Closed chenzhuofu closed 1 year ago
What do you mean with CRS stack? It's for restoring all the state that cannot be manipulated using die CUDA Debugger API. That includes the PC, warp masks, barriers, call stack (although this rarely happens, as CUDA inlines everything by default), and maybe more that I can't think of right now.
What do you mean with CRS stack?
I've found this definition here (p33), as is similar to what you mentioned about.
But I feel that the accuracy of how cricket restores it is somewhat questionable. I think when we encounter nested branches, we may not simply re-execute the nearest SSY.
Or maybe I do not fully understand the approach of cricket?
Please see below for an example of the jump table. After each SSY instruction there is a branch instruction. "Jumping around" in this code allows any number of SSY instructions to be executed when restoring. This enables cricket to fully restore the stack of possibly multiple nested branches. Note that this code only works for the Pascal architecture. YMMV for newer archs (although I believe they handle this similarly).
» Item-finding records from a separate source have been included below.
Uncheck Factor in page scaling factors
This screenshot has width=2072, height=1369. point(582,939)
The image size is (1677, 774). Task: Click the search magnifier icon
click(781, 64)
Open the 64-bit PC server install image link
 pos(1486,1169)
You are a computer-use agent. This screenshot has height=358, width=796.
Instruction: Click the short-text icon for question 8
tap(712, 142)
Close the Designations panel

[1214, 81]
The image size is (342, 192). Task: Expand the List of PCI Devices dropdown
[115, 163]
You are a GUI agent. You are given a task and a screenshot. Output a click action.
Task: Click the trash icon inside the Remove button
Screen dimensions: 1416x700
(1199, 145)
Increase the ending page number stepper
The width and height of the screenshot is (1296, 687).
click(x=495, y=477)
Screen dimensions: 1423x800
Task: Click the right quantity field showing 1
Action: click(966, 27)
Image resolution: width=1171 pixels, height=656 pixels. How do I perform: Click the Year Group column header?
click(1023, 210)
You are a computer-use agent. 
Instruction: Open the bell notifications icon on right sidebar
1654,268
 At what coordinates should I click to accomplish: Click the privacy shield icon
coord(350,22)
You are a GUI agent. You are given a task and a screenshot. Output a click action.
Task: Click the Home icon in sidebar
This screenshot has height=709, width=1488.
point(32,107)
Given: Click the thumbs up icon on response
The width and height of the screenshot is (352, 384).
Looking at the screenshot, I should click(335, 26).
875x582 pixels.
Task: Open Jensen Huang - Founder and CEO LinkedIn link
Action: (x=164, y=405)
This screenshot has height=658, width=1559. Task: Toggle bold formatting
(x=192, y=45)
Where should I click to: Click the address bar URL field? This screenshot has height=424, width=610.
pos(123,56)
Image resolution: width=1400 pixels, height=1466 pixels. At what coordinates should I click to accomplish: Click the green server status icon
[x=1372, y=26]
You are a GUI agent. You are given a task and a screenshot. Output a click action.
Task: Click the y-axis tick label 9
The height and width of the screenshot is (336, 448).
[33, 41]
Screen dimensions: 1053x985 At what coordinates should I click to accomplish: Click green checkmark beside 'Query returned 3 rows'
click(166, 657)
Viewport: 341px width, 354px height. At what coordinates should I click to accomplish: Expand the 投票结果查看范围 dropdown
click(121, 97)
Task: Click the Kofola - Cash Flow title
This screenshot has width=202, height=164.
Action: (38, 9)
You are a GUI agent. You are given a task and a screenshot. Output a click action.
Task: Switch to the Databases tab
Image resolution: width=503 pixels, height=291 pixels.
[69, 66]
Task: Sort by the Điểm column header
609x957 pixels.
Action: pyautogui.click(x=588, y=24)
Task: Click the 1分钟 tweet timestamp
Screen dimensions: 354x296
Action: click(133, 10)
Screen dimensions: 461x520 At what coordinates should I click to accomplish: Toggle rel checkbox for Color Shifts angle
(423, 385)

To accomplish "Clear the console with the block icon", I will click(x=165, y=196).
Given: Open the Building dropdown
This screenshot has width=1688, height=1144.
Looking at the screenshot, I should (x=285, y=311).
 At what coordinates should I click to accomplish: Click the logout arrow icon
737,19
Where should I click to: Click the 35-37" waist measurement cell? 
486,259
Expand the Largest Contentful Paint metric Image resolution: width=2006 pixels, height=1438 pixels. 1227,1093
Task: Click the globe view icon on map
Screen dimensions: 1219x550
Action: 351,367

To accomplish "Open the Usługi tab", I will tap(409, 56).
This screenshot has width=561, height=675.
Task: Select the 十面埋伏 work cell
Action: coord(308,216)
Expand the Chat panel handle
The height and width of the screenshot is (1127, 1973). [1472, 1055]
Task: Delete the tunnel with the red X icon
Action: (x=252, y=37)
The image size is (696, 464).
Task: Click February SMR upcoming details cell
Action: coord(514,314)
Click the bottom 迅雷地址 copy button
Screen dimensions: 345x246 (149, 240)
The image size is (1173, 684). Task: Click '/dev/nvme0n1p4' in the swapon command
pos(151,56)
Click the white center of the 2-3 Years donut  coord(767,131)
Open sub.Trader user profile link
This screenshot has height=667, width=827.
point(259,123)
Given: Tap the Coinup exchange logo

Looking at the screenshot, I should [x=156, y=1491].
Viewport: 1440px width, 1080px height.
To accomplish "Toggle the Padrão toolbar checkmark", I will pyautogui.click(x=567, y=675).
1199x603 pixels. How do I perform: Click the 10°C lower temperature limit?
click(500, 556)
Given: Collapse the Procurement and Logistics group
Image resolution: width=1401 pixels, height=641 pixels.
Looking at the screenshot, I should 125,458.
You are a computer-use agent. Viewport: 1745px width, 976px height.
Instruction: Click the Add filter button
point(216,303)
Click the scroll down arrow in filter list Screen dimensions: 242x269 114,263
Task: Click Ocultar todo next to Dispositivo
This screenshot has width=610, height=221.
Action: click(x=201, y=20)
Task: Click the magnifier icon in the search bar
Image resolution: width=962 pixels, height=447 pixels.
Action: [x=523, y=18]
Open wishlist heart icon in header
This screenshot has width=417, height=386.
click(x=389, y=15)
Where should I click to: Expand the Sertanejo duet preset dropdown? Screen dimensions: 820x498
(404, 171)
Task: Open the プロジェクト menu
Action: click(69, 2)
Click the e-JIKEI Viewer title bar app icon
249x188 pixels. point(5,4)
I hope this answers your question.
"Jumping around" in this code allows any number of SSY instructions to be executed when restoring. This enables cricket to fully restore the stack of possibly multiple nested branches.
Yes, I think so. But I found in the source code it seems only to restore the nearest SSY before relative_pc.
Please check the function cricket_cr_rst_ssy and the function cricket_elf_pc_info.
Beside nested branches, another problem is warp divergence.
Please take a look at the following code snippet.
if(expr){
block A;
}
block B;
During the run time (in a warp), some of threads may evaluate expr to true, while others may evaluate false. Can take expr = threadId.x < 16 as a case.
That means only part of threads in a warp would take the branch and execute block A. The condition is called warp divergence and we can hardly handle it (how to ckp/rst deactive threads' state?). We could imagine that block A may contain the call to next level kernel in the callstack.
However I believe warp divergence is rare in pratical cuda programs.
The code you linked does also deal with nesting. Warp divergence is the same thing. SSY sets the convergence point for diverged threads. Cricket restores diverged branches using the debugger API. In modern architectures this works different though.
Why are you interested in all of these details?
I have read through the gpu part code and found that we would patch the binary file to make a jumptable during the restoring phase.
I think it's for restoring the CRS stack of warps at the time when partially executed kernel was checkpointed. Is that right?